SET PROBLEM 1 >> In the resizing and moving tutorial, which key combination resizes the photo?

TEXT PASSAGE >>
※ ※ ※
Step 5 Resizing and moving

***NOTE*** I always make a copy of a photo layer before altering it in any way. Just make sure that the photo layer is active in the Layers Palette and then press Ctrl+J.

{figure 5a} With the copy layer active in the Layers Palette, click on the eye next to the original photo layer beneath.

To resize the photo, press Ctrl+T. (Press Ctrl+minus once or twice if part of the bounding box is hidden.)

{figure 5b} Users of PSE4 and previous, while holding the SHIFT key (this is VERY important to constrain the proportions!), drag a corner of the photo in.

PSE5 users please note: INSTEAD of using the shift key, you may check the "constrain proportions" box that appears at the top. Holding shift will NOT work to constrain proportions while that box is checked, so choose one option or the other- not both.

If you make any mistake, just click Edit>Undo in the top Menu Bar or Ctrl+Z.

If you decide you want to make changes to the photo layer later on, simply drag the copy layer to the trash can icon, make another copy by pressing Ctrl J, and start over.

{figure 5c} Move the photo by positioning the cursor inside the bounding box and dragging it where you want it to be. (You may continue resizing if you want to.) Click the checkmark that appears at the bottom of the photo (or in the options bar for previous PSE versions) or press Enter when finished.

Continue to move all items until they look similar to this example.

1. Be sure that the Move Tool (V) is selected when you want to move something.

2. Be sure that the layer you want to move is active in the Layers Palette. Here I have the "Auto Select Layer" box checked at the top. (Otherwise you may Ctrl+click on an item in your actual layout and the layer will become active.)

3. Press Ctrl+S often to continue saving your changes!

Step 6 Adding drop shadows

Ctrl+plus until you are up to 25% (close to printing size- depending on the size of your monitor). The size is shown in the bottom left hand corner of your screen.

{figure 6a} With your photo layer selected, click on the arrow next to Artwork and Effects in the Palette Bin to open it back up again.

{figure 6b} Click on the middle icon as shown here.
※ ※ ※
SET PROBLEM 2 >> Copy the records word for word, starting with the line that contains "Click the vertical scrollbar thumb" and going on through the end of the records. Leave the pictures out of your answer.

Element and text location data >>
※ ※ ※
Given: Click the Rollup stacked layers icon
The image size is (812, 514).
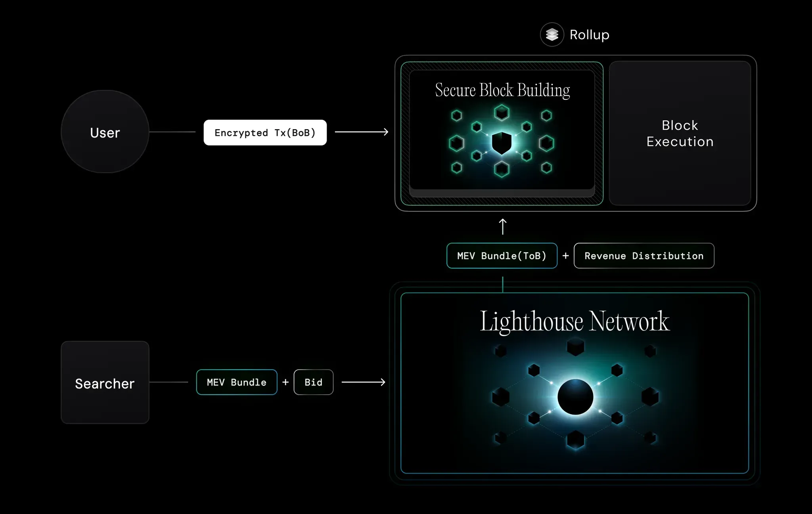Looking at the screenshot, I should (552, 35).
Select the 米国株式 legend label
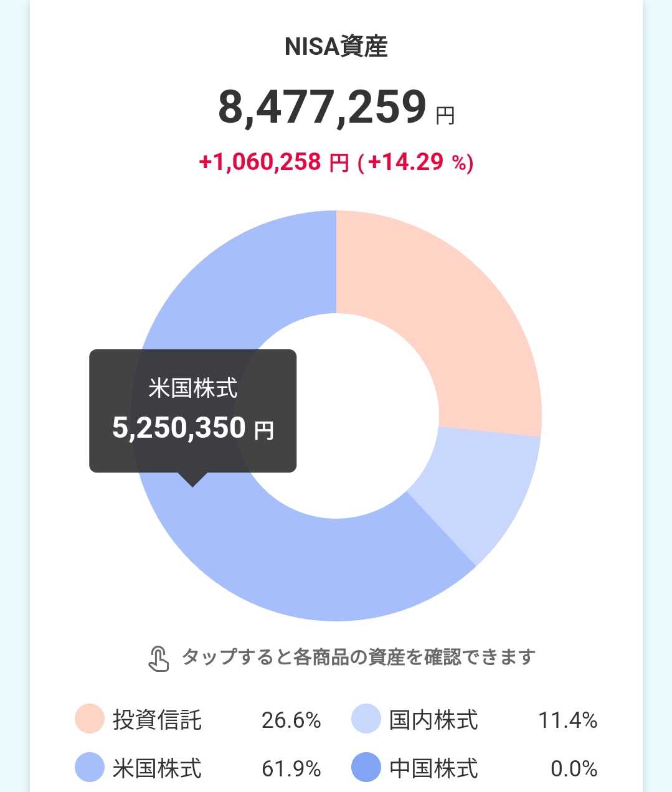The width and height of the screenshot is (672, 792). point(157,768)
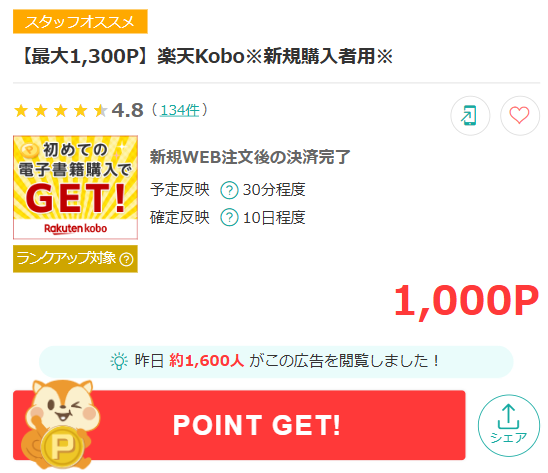Click the squirrel mascot with coin
Image resolution: width=548 pixels, height=473 pixels.
(59, 424)
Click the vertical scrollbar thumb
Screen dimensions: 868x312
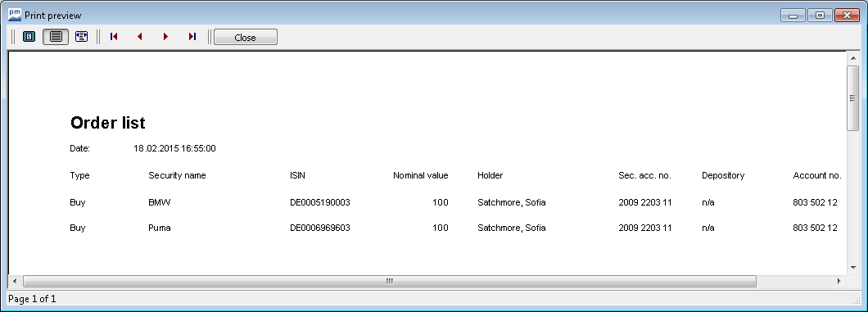[853, 98]
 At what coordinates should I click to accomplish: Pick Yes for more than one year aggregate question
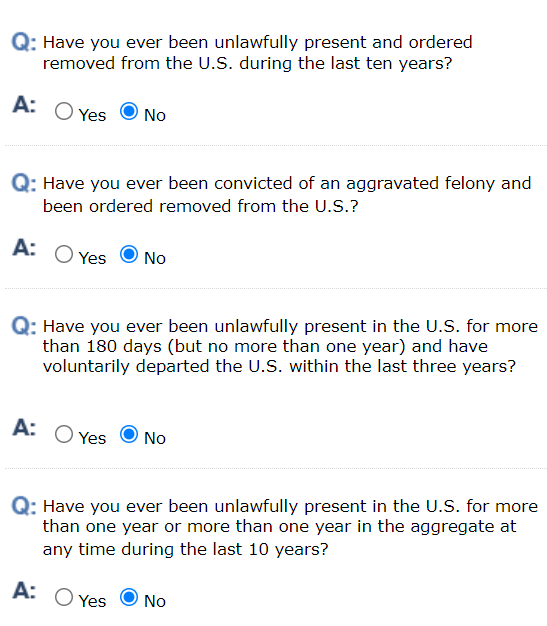64,597
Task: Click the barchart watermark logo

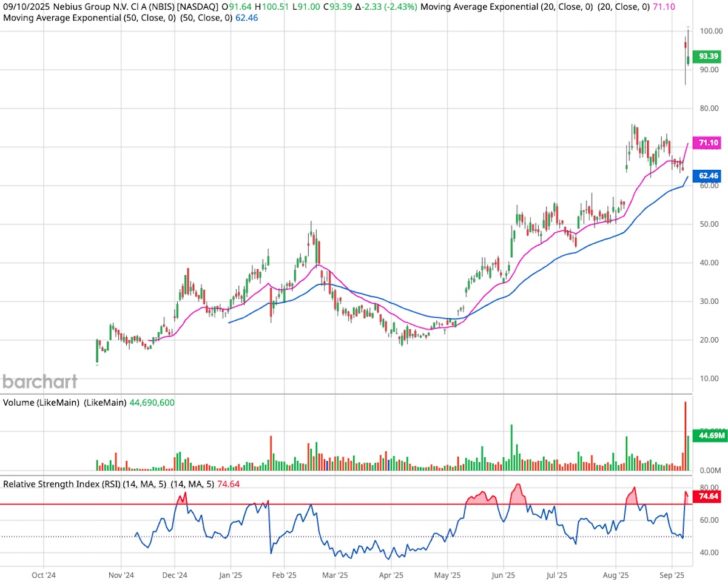Action: coord(39,382)
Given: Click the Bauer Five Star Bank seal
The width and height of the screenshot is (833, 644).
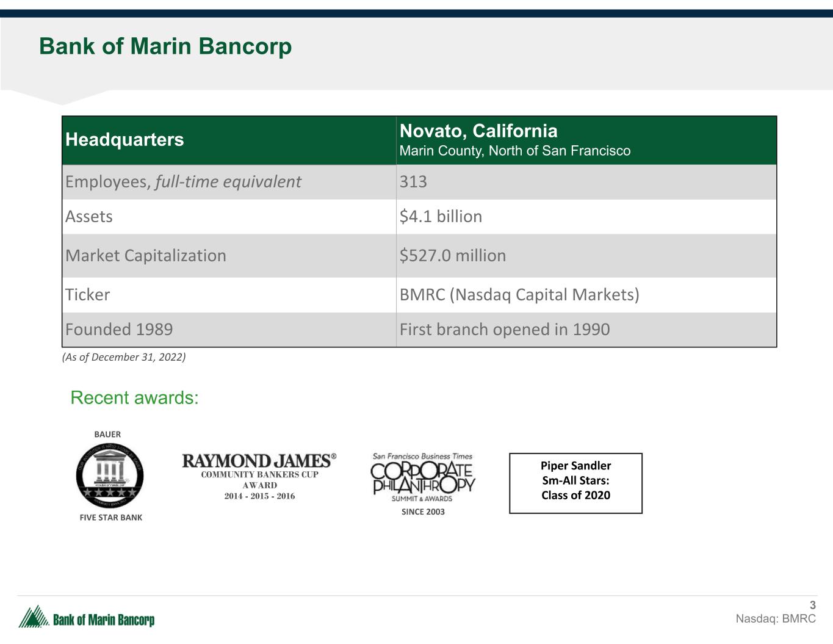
※ ※ ※
EXERCISE SOLUTION 1 >> Ctrl+T

EXERCISE SOLUTION 2 >>
Click the vertical scrollbar thumb
Screen dimensions: 868x312
[853, 98]
 At what coordinates should I click to accomplish: Pick Yes for more than one year aggregate question
64,597
Task: Click the barchart watermark logo

Action: coord(39,382)
Given: Click the Bauer Five Star Bank seal
The width and height of the screenshot is (833, 644).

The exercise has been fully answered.